Is There Really Such a Thing as Low-Carbon Beef?

THERE ARE A lot of ways to describe a hunk of beef. Take a stroll through the meat department of a grocery store in the United States and you’ll be presented with a smorgasbord of meaty descriptors detailing the upbringing of your dinner: Angus, antibiotic-free, hormone-free, grass-fed, vegetarian-fed, and so on. But soon you might see another, more perplexing, description on the label: low-carbon.

In November, the US Department of Agriculture approved a program that will open a path for beef producers to market their meat as low-carbon. Producers who can prove that their cattle are raised in a way that emits 10 percent less greenhouse gases than an industry baseline can qualify for the certification scheme, which is run by a private company called Low Carbon Beef.

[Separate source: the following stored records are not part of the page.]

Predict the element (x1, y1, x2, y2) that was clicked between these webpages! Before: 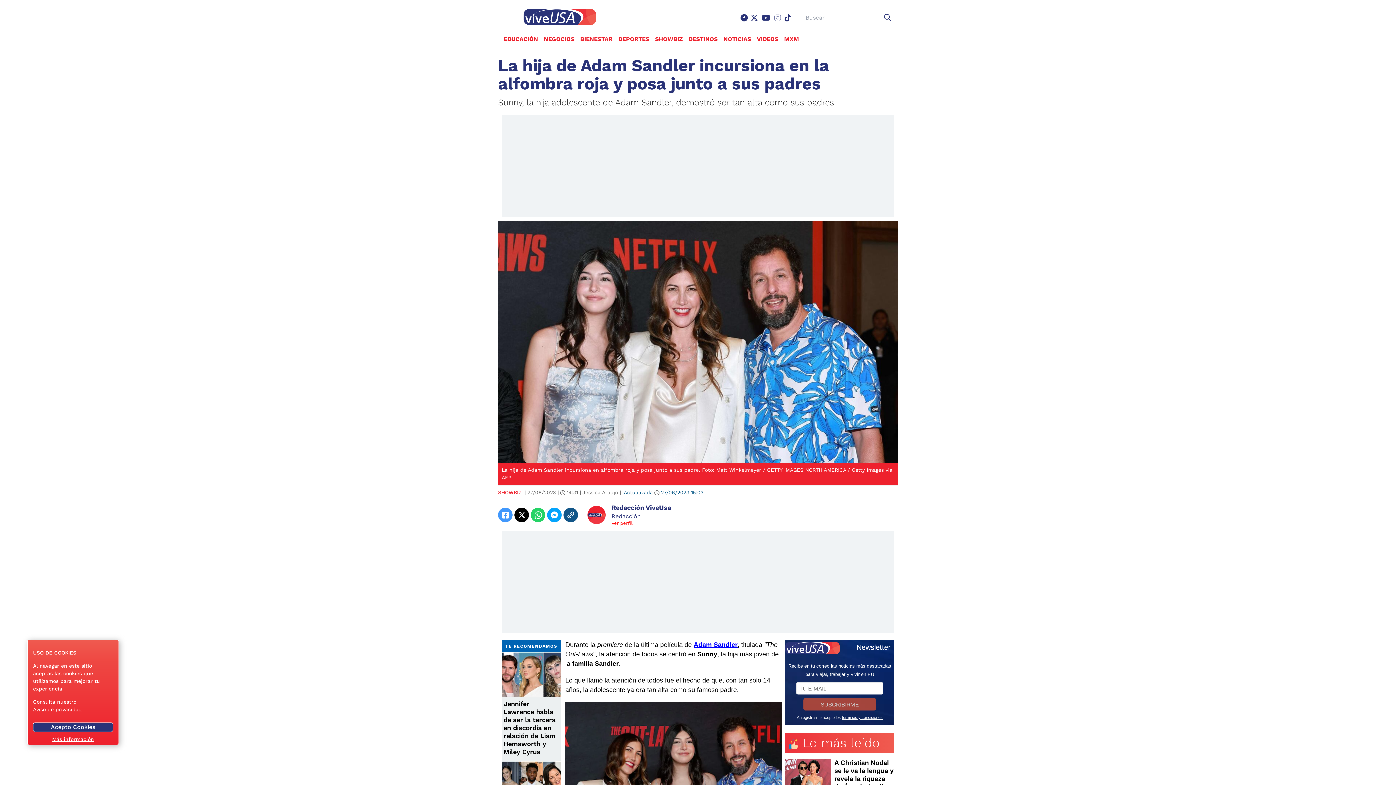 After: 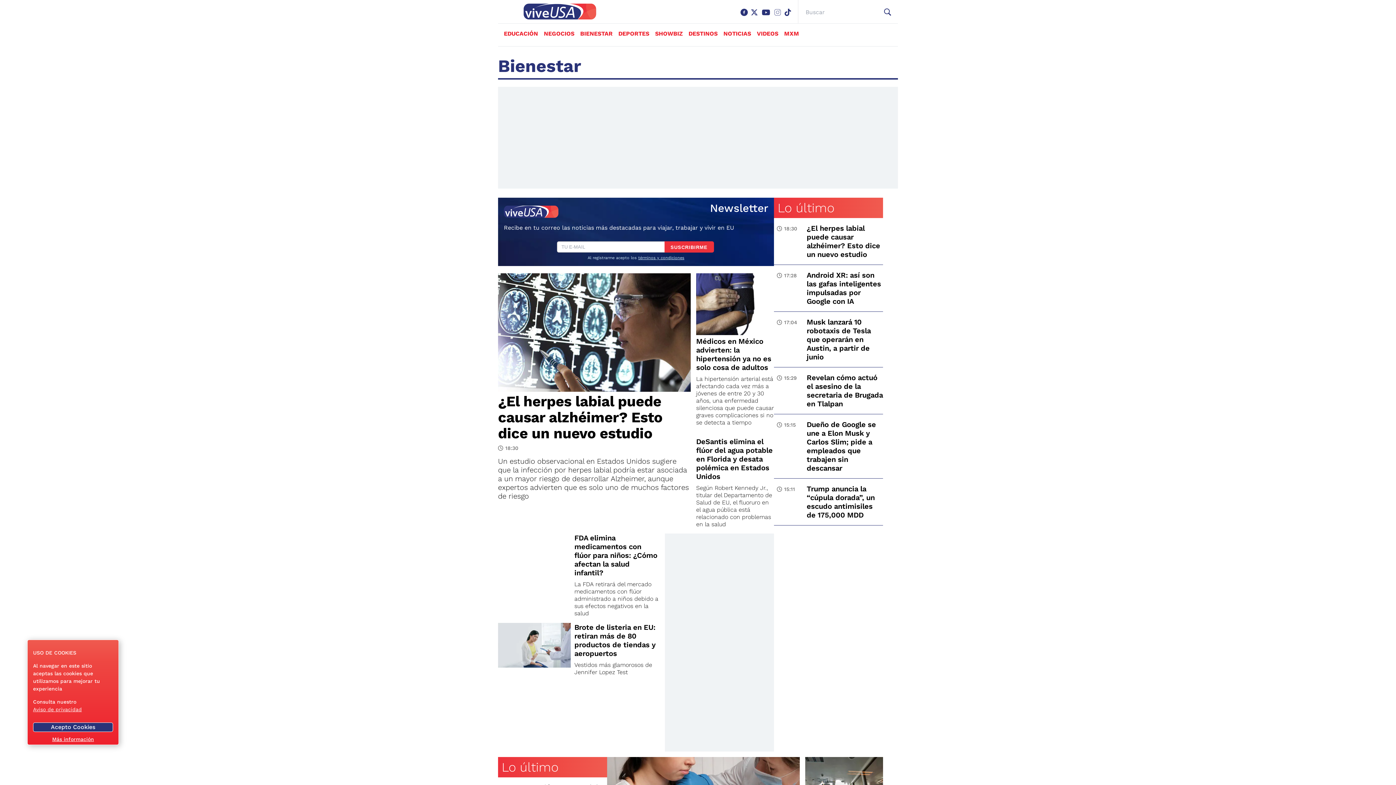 Action: bbox: (580, 35, 612, 42) label: BIENESTARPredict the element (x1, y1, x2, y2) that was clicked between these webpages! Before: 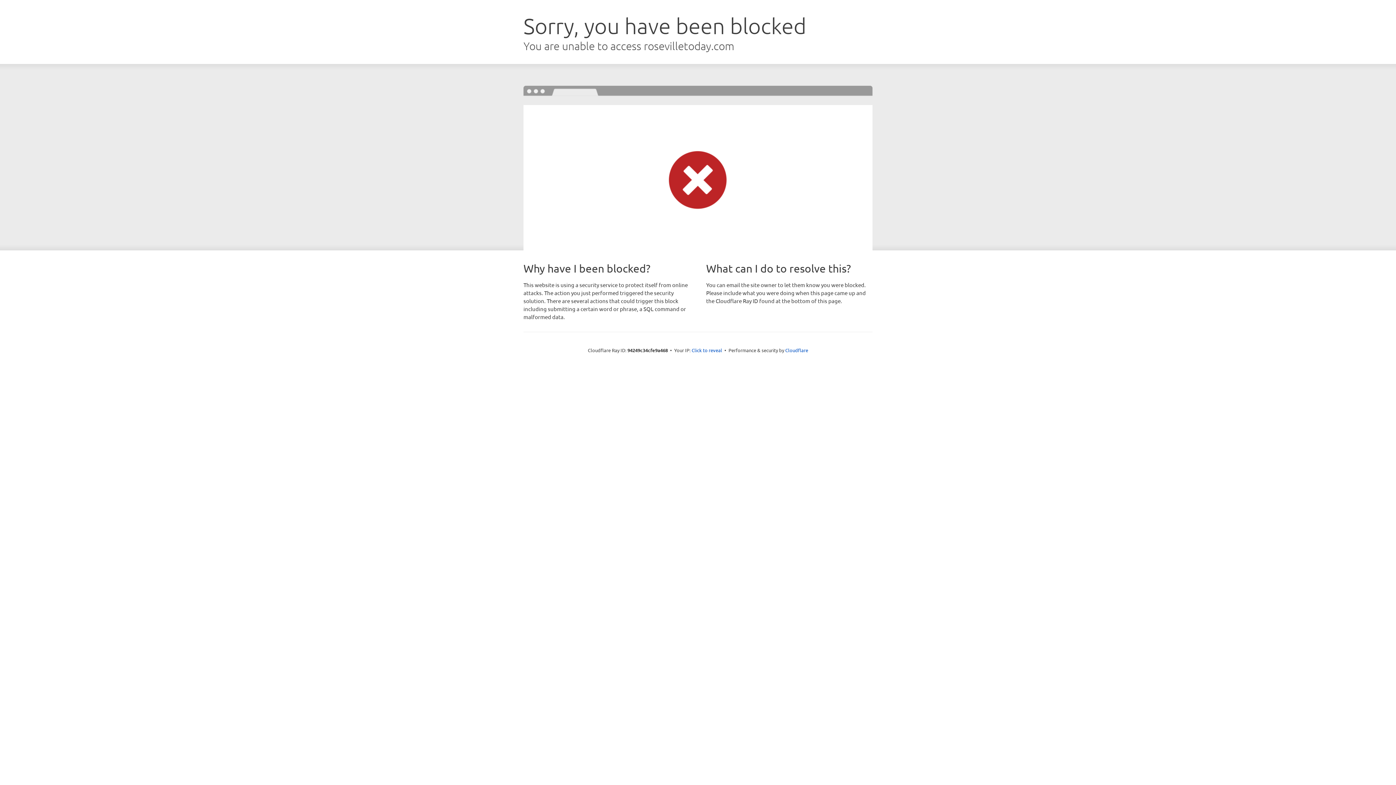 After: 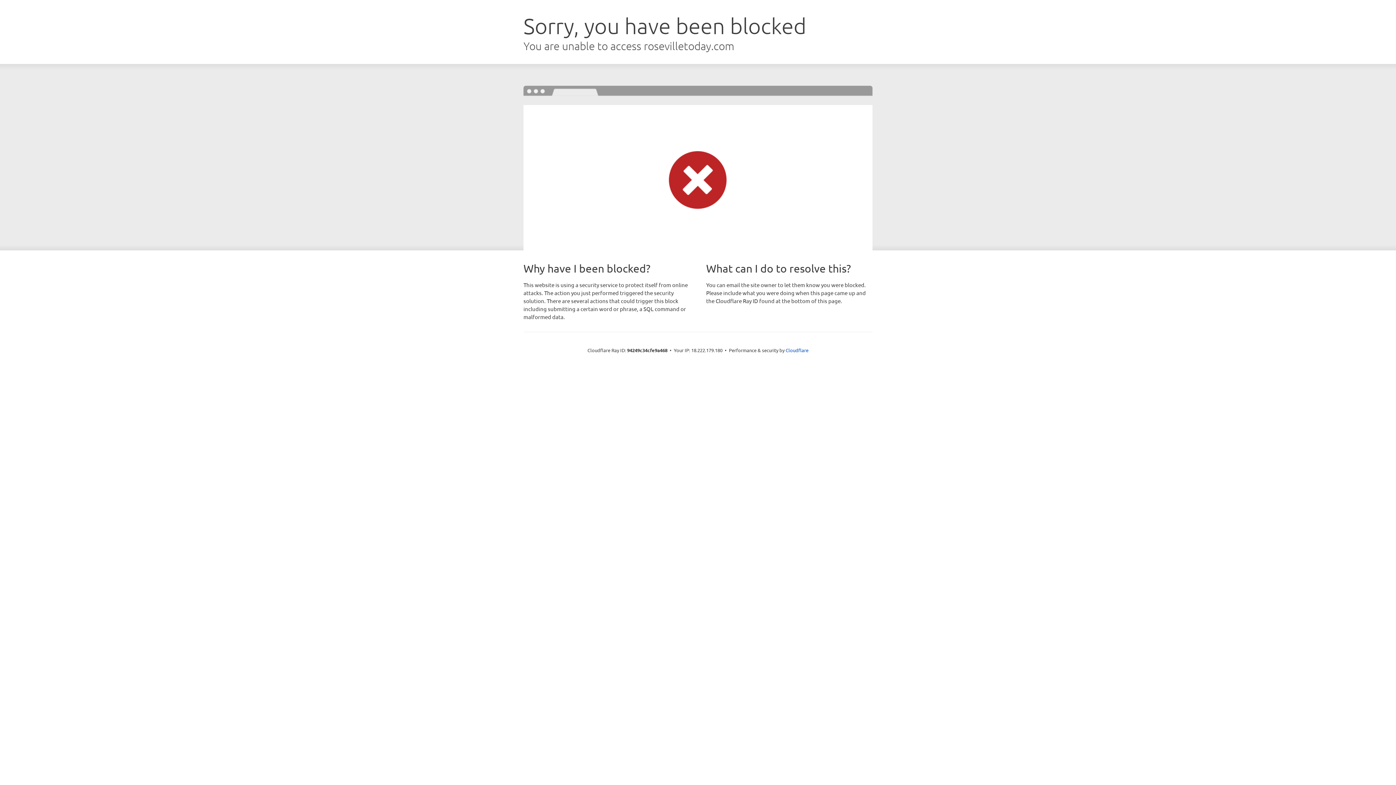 Action: bbox: (691, 346, 722, 353) label: Click to revealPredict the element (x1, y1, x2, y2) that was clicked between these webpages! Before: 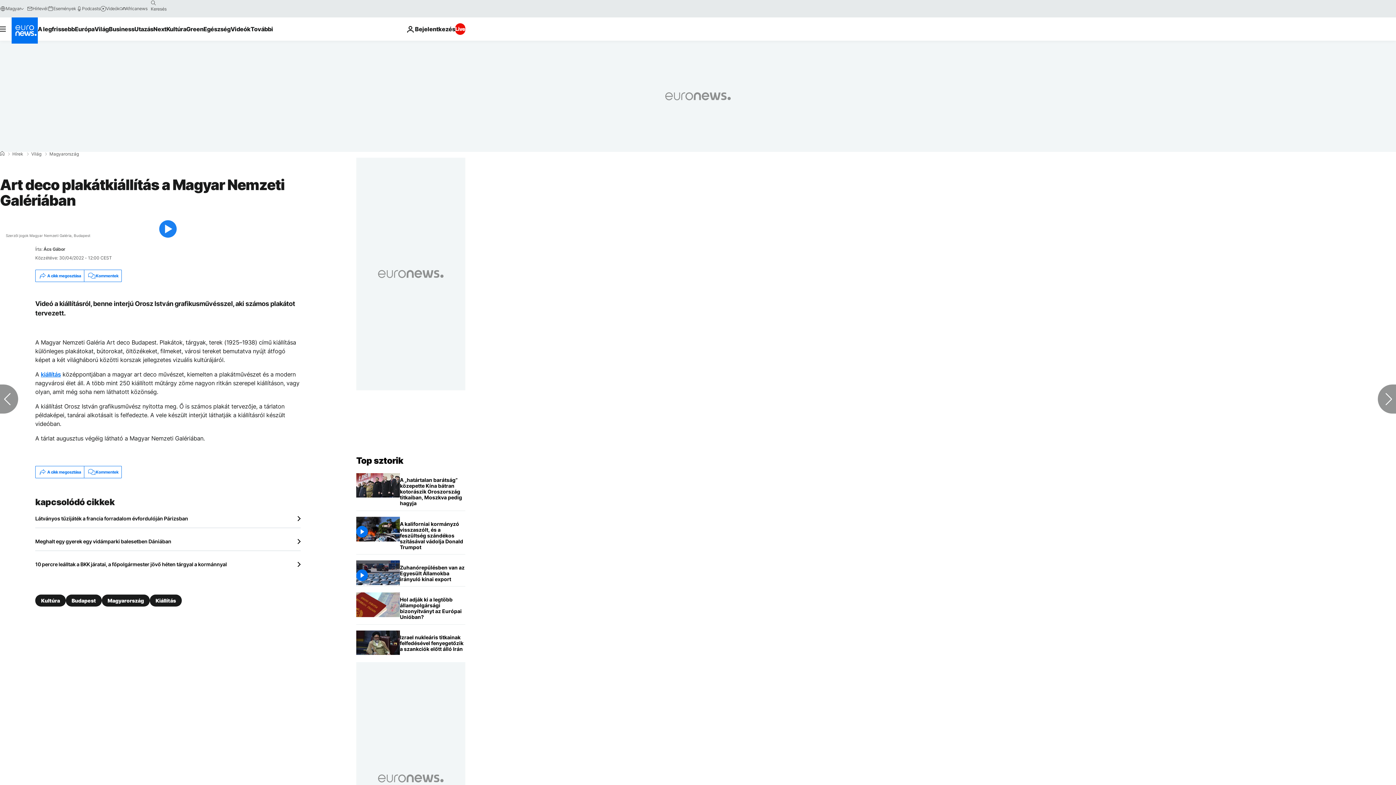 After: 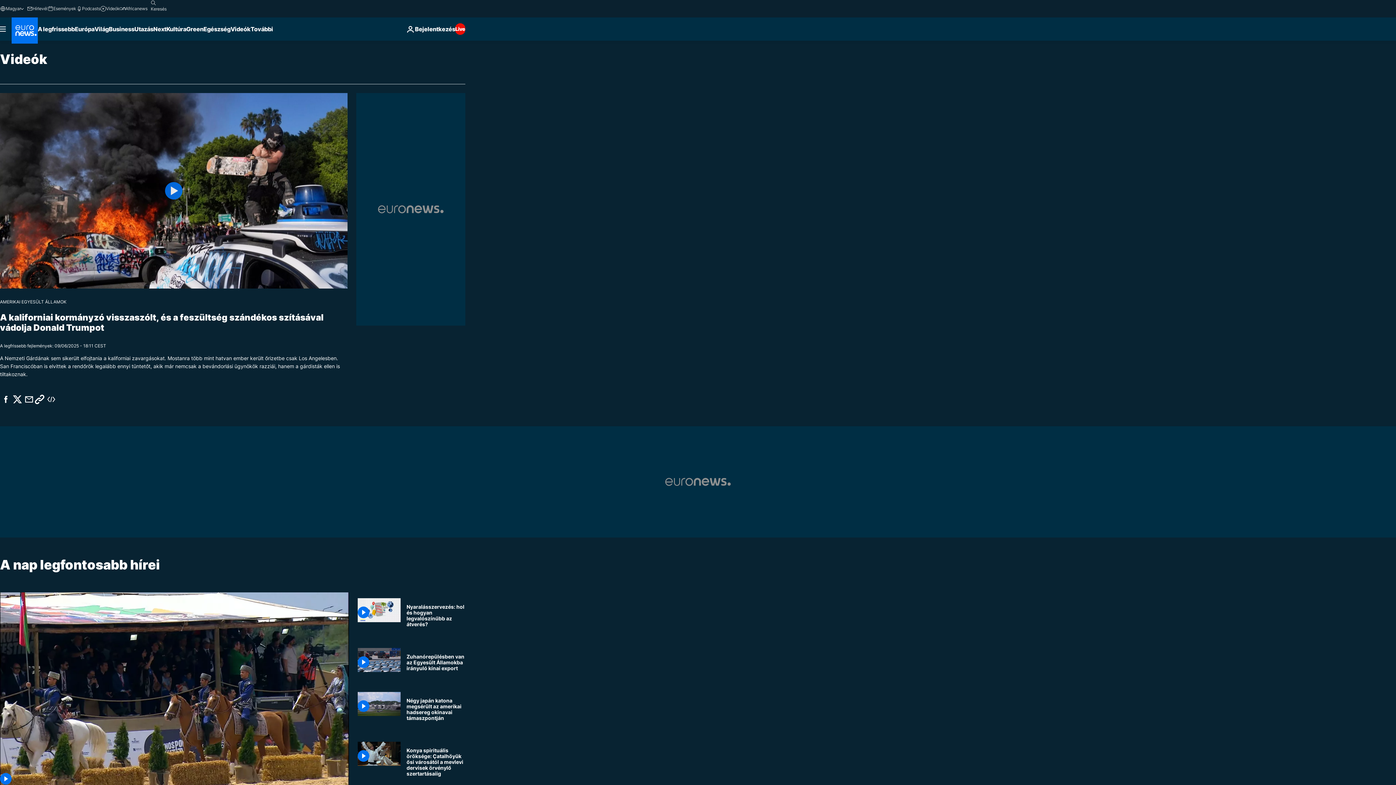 Action: label: Read more about Videók bbox: (230, 17, 250, 40)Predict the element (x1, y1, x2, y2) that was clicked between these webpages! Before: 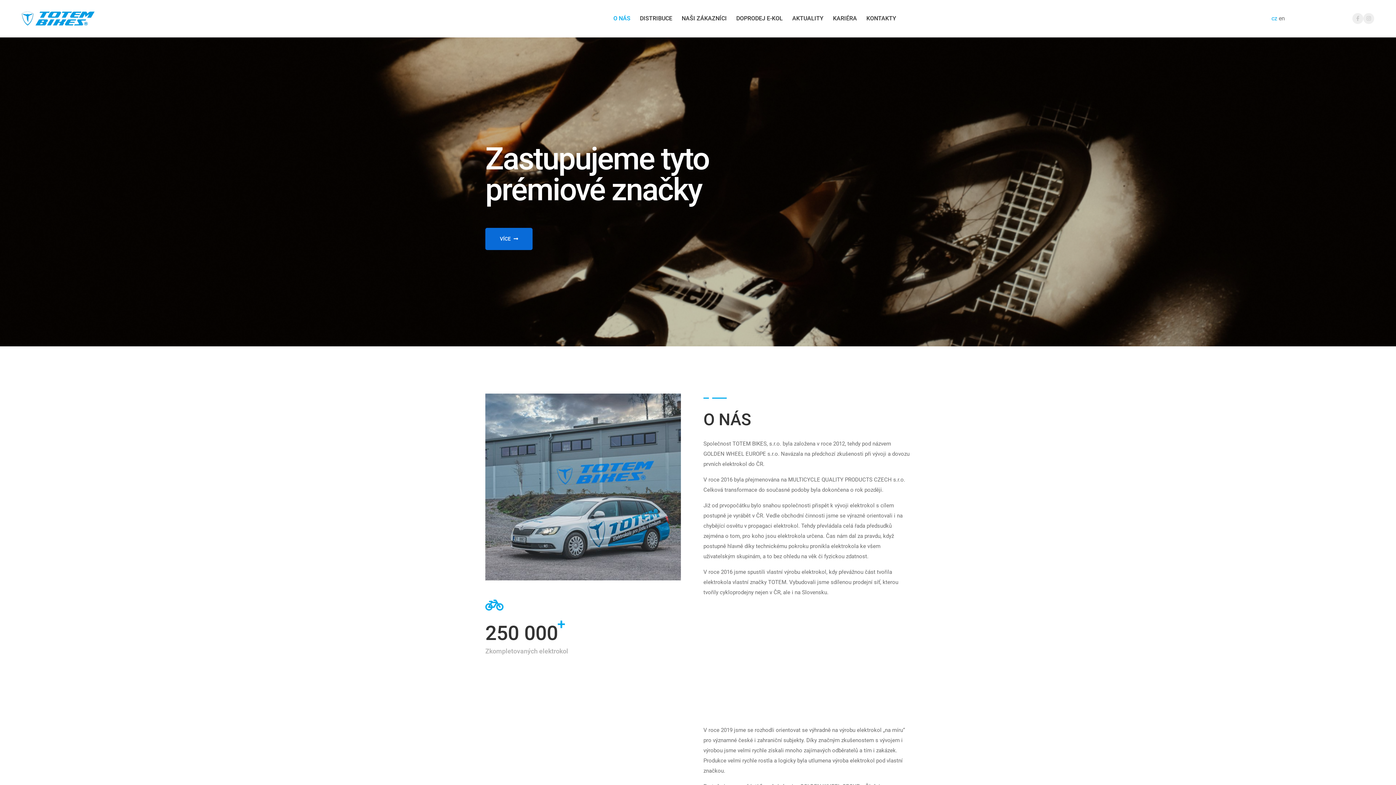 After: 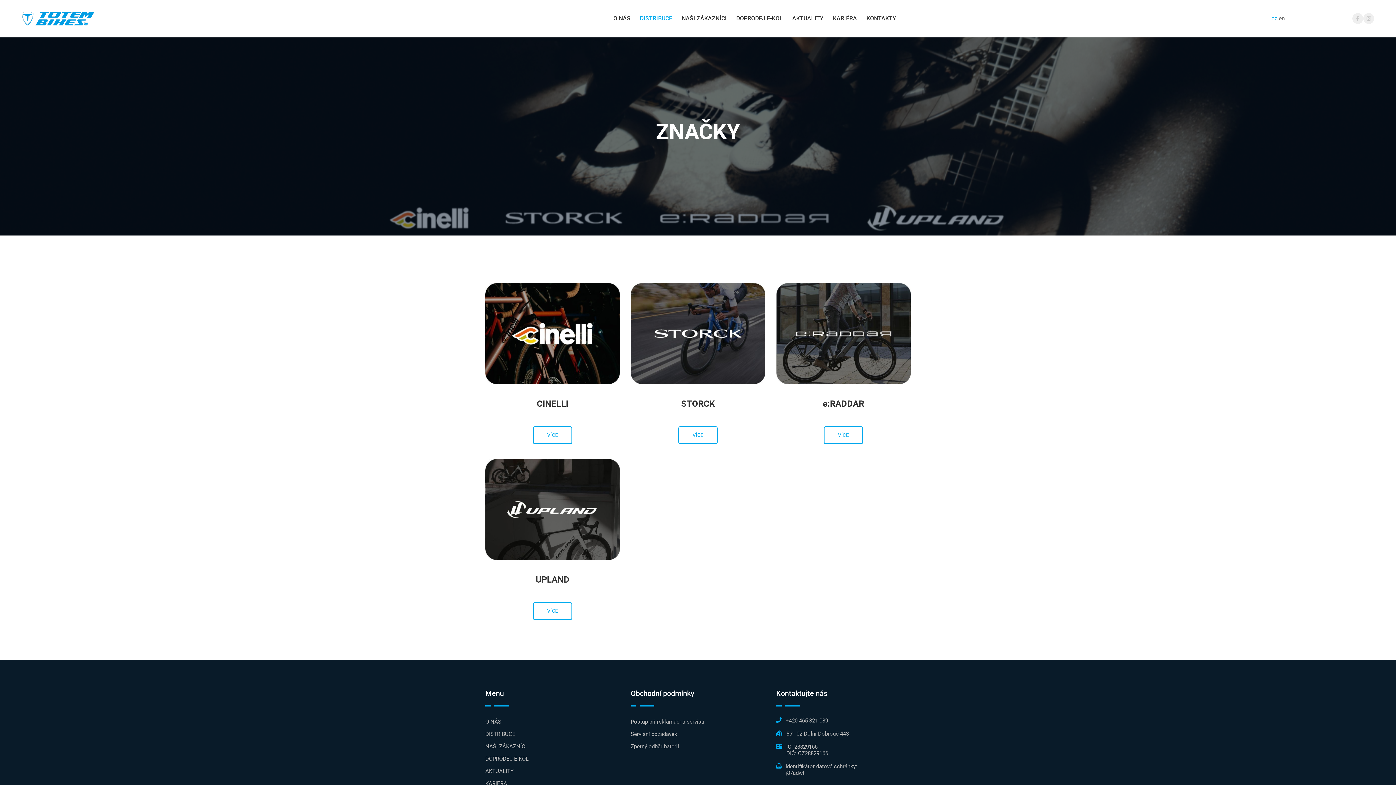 Action: bbox: (640, 0, 672, 37) label: DISTRIBUCE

This is the first time that the USDA has approved this kind of certification for beef, and it will make it easier for manufacturers to eventually suggest that their products are more environmentally friendly than those of their competitors. “If you go to the meat aisle, you can’t really tell whether this pound of hamburger generated more emissions than another pound of hamburger,” says Colin Beal, a former rancher and the founder of Low Carbon Beef. Beal says some small producers have already been certified by his company, although applications to label beef as low-carbon must go through a separate USDA approval process. A USDA official said the agency had not yet received any such applications.